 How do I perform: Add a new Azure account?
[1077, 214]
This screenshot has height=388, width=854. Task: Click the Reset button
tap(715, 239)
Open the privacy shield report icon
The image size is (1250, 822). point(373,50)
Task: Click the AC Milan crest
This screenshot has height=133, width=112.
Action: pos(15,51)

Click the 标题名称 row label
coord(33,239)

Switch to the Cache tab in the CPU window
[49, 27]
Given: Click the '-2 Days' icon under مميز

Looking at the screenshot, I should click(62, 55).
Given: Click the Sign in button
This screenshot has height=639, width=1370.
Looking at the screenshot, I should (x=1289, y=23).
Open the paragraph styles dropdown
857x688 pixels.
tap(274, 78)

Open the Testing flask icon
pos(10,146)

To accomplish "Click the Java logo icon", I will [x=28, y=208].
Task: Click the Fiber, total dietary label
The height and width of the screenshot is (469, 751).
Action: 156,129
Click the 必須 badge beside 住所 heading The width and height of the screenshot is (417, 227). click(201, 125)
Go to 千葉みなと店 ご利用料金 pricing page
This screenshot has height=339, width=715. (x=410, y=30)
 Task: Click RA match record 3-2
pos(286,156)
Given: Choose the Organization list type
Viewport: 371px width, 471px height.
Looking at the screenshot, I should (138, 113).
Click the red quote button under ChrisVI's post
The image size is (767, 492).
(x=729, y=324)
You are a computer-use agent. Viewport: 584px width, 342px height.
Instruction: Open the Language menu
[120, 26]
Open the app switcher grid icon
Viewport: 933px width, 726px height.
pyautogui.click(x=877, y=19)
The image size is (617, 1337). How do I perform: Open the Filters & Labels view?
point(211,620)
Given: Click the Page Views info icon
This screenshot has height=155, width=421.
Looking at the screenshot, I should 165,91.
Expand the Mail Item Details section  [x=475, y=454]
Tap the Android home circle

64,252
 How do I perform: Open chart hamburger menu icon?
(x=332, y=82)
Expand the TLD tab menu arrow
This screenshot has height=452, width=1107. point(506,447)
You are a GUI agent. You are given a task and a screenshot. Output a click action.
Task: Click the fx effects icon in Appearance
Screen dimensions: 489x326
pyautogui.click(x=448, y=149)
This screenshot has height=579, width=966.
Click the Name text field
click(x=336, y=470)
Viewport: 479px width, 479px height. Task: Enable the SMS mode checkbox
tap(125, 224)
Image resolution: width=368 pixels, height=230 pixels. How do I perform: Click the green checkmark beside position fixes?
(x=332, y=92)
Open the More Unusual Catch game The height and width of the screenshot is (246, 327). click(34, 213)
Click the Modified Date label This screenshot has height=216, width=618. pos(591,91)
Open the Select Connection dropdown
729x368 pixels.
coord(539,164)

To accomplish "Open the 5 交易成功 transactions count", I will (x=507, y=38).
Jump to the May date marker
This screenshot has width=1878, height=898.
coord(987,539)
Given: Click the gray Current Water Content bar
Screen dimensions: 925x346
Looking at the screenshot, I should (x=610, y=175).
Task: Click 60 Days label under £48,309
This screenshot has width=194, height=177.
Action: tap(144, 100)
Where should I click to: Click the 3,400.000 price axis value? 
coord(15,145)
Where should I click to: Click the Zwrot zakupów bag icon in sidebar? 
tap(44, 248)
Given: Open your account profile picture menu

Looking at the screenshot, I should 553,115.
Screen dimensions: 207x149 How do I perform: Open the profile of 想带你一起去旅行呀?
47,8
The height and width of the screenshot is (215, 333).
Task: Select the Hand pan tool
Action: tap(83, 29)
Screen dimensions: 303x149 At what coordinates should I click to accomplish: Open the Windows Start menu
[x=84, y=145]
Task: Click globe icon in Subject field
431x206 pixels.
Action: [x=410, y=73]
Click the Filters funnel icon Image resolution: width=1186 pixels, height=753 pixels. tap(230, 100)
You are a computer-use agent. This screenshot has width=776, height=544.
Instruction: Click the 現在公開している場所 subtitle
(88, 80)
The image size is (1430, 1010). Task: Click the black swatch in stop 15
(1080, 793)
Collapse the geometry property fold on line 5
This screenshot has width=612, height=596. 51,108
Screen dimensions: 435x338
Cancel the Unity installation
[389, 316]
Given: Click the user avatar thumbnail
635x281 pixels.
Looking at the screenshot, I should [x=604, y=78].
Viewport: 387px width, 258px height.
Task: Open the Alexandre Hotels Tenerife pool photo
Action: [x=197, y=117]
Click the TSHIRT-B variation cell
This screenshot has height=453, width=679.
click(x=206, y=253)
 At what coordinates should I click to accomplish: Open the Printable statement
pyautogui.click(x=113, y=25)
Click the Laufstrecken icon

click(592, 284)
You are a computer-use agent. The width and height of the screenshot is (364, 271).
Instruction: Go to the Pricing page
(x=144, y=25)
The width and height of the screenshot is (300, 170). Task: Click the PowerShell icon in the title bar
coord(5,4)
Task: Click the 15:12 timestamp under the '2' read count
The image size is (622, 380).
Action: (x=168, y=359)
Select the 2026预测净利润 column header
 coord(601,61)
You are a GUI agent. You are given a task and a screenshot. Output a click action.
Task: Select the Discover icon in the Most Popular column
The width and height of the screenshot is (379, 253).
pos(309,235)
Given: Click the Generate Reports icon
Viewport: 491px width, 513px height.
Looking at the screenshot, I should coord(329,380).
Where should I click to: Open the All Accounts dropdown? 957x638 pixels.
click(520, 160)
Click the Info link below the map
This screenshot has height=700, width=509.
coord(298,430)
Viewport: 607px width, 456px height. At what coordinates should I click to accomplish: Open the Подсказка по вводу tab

## Brief
Everything in the listing needs to be duplicated exactly, line for line.

## Solution for this exercise
 How do I perform: Add a new Azure account?
[1077, 214]
This screenshot has height=388, width=854. Task: Click the Reset button
tap(715, 239)
Open the privacy shield report icon
The image size is (1250, 822). point(373,50)
Task: Click the AC Milan crest
This screenshot has height=133, width=112.
Action: pos(15,51)

Click the 标题名称 row label
coord(33,239)

Switch to the Cache tab in the CPU window
[49, 27]
Given: Click the '-2 Days' icon under مميز

Looking at the screenshot, I should click(62, 55).
Given: Click the Sign in button
This screenshot has height=639, width=1370.
Looking at the screenshot, I should (x=1289, y=23).
Open the paragraph styles dropdown
857x688 pixels.
tap(274, 78)

Open the Testing flask icon
pos(10,146)

To accomplish "Click the Java logo icon", I will [x=28, y=208].
Task: Click the Fiber, total dietary label
The height and width of the screenshot is (469, 751).
Action: 156,129
Click the 必須 badge beside 住所 heading The width and height of the screenshot is (417, 227). click(201, 125)
Go to 千葉みなと店 ご利用料金 pricing page
This screenshot has height=339, width=715. (x=410, y=30)
 Task: Click RA match record 3-2
pos(286,156)
Given: Choose the Organization list type
Viewport: 371px width, 471px height.
Looking at the screenshot, I should (138, 113).
Click the red quote button under ChrisVI's post
The image size is (767, 492).
(x=729, y=324)
You are a computer-use agent. Viewport: 584px width, 342px height.
Instruction: Open the Language menu
[120, 26]
Open the app switcher grid icon
Viewport: 933px width, 726px height.
pyautogui.click(x=877, y=19)
The image size is (617, 1337). How do I perform: Open the Filters & Labels view?
point(211,620)
Given: Click the Page Views info icon
This screenshot has height=155, width=421.
Looking at the screenshot, I should 165,91.
Expand the Mail Item Details section  [x=475, y=454]
Tap the Android home circle

64,252
 How do I perform: Open chart hamburger menu icon?
(x=332, y=82)
Expand the TLD tab menu arrow
This screenshot has height=452, width=1107. point(506,447)
You are a GUI agent. You are given a task and a screenshot. Output a click action.
Task: Click the fx effects icon in Appearance
Screen dimensions: 489x326
pyautogui.click(x=448, y=149)
This screenshot has height=579, width=966.
Click the Name text field
click(x=336, y=470)
Viewport: 479px width, 479px height. Task: Enable the SMS mode checkbox
tap(125, 224)
Image resolution: width=368 pixels, height=230 pixels. How do I perform: Click the green checkmark beside position fixes?
(x=332, y=92)
Open the More Unusual Catch game The height and width of the screenshot is (246, 327). click(34, 213)
Click the Modified Date label This screenshot has height=216, width=618. pos(591,91)
Open the Select Connection dropdown
729x368 pixels.
coord(539,164)

To accomplish "Open the 5 交易成功 transactions count", I will (x=507, y=38).
Jump to the May date marker
This screenshot has width=1878, height=898.
coord(987,539)
Given: Click the gray Current Water Content bar
Screen dimensions: 925x346
Looking at the screenshot, I should (x=610, y=175).
Task: Click 60 Days label under £48,309
This screenshot has width=194, height=177.
Action: tap(144, 100)
Where should I click to: Click the 3,400.000 price axis value? 
coord(15,145)
Where should I click to: Click the Zwrot zakupów bag icon in sidebar? 
tap(44, 248)
Given: Open your account profile picture menu

Looking at the screenshot, I should 553,115.
Screen dimensions: 207x149 How do I perform: Open the profile of 想带你一起去旅行呀?
47,8
The height and width of the screenshot is (215, 333).
Task: Select the Hand pan tool
Action: tap(83, 29)
Screen dimensions: 303x149 At what coordinates should I click to accomplish: Open the Windows Start menu
[x=84, y=145]
Task: Click globe icon in Subject field
431x206 pixels.
Action: [x=410, y=73]
Click the Filters funnel icon Image resolution: width=1186 pixels, height=753 pixels. tap(230, 100)
You are a computer-use agent. This screenshot has width=776, height=544.
Instruction: Click the 現在公開している場所 subtitle
(88, 80)
The image size is (1430, 1010). Task: Click the black swatch in stop 15
(1080, 793)
Collapse the geometry property fold on line 5
This screenshot has width=612, height=596. 51,108
Screen dimensions: 435x338
Cancel the Unity installation
[389, 316]
Given: Click the user avatar thumbnail
635x281 pixels.
Looking at the screenshot, I should [x=604, y=78].
Viewport: 387px width, 258px height.
Task: Open the Alexandre Hotels Tenerife pool photo
Action: [x=197, y=117]
Click the TSHIRT-B variation cell
This screenshot has height=453, width=679.
click(x=206, y=253)
 At what coordinates should I click to accomplish: Open the Printable statement
pyautogui.click(x=113, y=25)
Click the Laufstrecken icon

click(592, 284)
You are a computer-use agent. The width and height of the screenshot is (364, 271).
Instruction: Go to the Pricing page
(x=144, y=25)
The width and height of the screenshot is (300, 170). Task: Click the PowerShell icon in the title bar
coord(5,4)
Task: Click the 15:12 timestamp under the '2' read count
The image size is (622, 380).
Action: (x=168, y=359)
Select the 2026预测净利润 column header
 coord(601,61)
You are a GUI agent. You are given a task and a screenshot. Output a click action.
Task: Select the Discover icon in the Most Popular column
The width and height of the screenshot is (379, 253).
pos(309,235)
Given: Click the Generate Reports icon
Viewport: 491px width, 513px height.
Looking at the screenshot, I should coord(329,380).
Where should I click to: Open the All Accounts dropdown? 957x638 pixels.
click(520, 160)
Click the Info link below the map
This screenshot has height=700, width=509.
coord(298,430)
Viewport: 607px width, 456px height. At what coordinates should I click to accomplish: Open the Подсказка по вводу tab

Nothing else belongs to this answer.